Items from a data source:
BEGIN

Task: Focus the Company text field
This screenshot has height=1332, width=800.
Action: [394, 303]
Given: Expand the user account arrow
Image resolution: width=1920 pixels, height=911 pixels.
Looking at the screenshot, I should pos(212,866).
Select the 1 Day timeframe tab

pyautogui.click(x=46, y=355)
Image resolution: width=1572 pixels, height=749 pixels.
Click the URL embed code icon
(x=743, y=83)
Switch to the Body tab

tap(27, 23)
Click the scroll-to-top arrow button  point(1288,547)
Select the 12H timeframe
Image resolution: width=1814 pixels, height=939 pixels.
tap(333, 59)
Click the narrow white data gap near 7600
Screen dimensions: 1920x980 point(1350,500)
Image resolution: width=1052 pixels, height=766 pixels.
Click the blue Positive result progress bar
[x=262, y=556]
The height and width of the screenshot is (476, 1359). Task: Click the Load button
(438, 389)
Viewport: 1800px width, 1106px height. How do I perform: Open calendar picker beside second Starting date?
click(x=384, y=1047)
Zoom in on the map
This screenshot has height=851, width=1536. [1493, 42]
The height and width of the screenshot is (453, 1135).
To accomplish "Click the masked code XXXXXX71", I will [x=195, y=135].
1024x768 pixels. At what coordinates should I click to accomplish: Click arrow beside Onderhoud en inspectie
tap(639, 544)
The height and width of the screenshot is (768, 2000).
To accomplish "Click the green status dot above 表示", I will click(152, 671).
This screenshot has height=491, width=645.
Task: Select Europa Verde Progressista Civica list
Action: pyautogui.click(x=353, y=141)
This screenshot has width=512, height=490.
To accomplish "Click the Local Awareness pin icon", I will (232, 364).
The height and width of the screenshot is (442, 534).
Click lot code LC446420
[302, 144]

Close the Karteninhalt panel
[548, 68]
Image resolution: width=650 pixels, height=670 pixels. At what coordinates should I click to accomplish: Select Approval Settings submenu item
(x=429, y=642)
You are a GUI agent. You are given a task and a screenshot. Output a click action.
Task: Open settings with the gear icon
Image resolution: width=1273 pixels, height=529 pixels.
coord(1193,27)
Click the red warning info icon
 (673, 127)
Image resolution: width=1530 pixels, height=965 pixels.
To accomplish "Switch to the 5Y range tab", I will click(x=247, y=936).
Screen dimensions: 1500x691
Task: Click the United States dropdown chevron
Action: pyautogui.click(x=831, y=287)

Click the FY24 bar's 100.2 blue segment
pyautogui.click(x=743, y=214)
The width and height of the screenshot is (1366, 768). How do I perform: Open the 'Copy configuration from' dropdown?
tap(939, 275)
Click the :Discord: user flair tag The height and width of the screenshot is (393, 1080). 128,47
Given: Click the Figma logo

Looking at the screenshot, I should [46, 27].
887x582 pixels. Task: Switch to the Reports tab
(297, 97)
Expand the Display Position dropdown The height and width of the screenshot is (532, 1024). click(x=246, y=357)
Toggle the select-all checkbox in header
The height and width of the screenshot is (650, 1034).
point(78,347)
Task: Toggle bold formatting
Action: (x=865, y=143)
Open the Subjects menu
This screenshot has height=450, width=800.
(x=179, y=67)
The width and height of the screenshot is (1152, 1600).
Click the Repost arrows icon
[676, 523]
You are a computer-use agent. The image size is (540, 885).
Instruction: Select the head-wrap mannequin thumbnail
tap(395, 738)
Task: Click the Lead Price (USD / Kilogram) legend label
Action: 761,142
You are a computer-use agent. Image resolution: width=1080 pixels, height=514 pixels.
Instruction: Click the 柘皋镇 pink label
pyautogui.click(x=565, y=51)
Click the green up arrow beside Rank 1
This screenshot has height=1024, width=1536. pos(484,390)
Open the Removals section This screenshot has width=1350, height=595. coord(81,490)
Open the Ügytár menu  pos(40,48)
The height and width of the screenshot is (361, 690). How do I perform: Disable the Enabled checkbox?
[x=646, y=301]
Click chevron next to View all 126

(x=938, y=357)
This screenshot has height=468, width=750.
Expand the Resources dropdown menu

END

■ **Your objective**
All lines of the entries above where "user" turns up should be reported.

■ **Solution**
Given: Expand the user account arrow
Click the :Discord: user flair tag The height and width of the screenshot is (393, 1080). 128,47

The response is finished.